▶ _WORK REQUIRED_
Return the records below from the line containing "Open the 历史记录 tab" onward, exactly, through and including the last line.

▶ _RECORDS FOR PROCESSING_

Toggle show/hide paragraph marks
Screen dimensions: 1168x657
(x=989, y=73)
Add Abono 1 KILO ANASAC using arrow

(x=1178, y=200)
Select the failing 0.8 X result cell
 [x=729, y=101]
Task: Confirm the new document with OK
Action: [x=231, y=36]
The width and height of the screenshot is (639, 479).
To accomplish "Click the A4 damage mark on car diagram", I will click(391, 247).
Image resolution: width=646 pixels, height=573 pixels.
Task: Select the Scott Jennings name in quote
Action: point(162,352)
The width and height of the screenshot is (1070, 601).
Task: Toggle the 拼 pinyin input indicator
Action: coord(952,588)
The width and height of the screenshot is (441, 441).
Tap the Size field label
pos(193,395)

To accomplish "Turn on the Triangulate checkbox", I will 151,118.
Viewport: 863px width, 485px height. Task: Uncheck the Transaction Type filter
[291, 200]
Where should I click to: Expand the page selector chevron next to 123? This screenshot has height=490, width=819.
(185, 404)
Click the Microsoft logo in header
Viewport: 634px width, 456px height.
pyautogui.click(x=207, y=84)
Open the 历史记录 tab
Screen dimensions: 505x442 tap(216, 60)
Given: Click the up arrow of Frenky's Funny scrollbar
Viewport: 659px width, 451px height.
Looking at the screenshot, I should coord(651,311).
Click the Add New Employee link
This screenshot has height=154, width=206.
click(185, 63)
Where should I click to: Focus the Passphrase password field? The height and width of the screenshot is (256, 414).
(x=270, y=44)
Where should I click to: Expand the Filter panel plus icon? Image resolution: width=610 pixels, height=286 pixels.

▶ _WRITTEN ANSWER_
Open the 历史记录 tab
Screen dimensions: 505x442 tap(216, 60)
Given: Click the up arrow of Frenky's Funny scrollbar
Viewport: 659px width, 451px height.
Looking at the screenshot, I should coord(651,311).
Click the Add New Employee link
This screenshot has height=154, width=206.
click(185, 63)
Where should I click to: Focus the Passphrase password field? The height and width of the screenshot is (256, 414).
(x=270, y=44)
Where should I click to: Expand the Filter panel plus icon? Image resolution: width=610 pixels, height=286 pixels.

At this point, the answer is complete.